*YOUR OBJECTIVE:* Print every one of the rows below verbatim, leaving out the pictures.
** start of MATERIAL PROVIDED **
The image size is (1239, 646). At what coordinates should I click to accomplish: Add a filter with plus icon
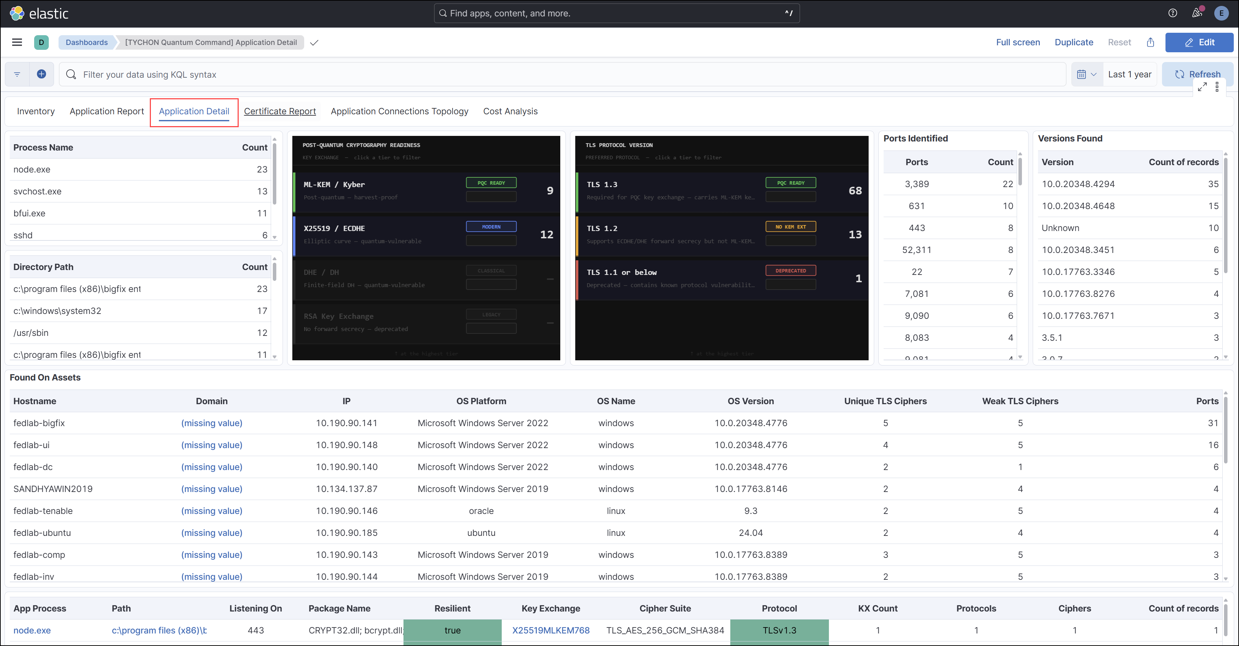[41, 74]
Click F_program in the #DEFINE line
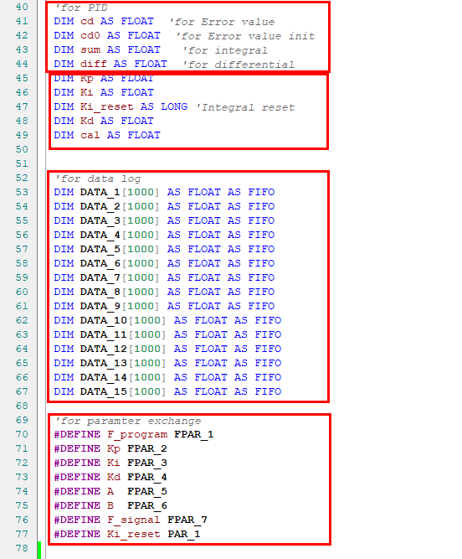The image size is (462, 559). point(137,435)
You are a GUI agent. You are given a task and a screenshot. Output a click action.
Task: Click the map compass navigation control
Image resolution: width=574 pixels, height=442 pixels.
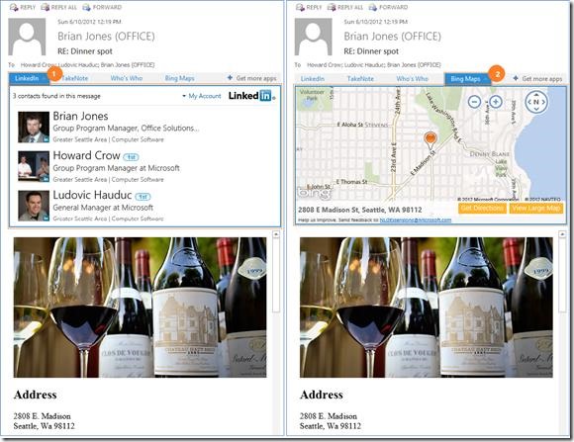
** end of MATERIAL PROVIDED **
*IN RESPONSE:*
The image size is (1239, 646). At what coordinates should I click to accomplish: Add a filter with plus icon
[41, 74]
Click F_program in the #DEFINE line
The image size is (462, 559). point(137,435)
You are a GUI agent. You are given a task and a screenshot. Output a click action.
Task: Click the map compass navigation control
Image resolution: width=574 pixels, height=442 pixels.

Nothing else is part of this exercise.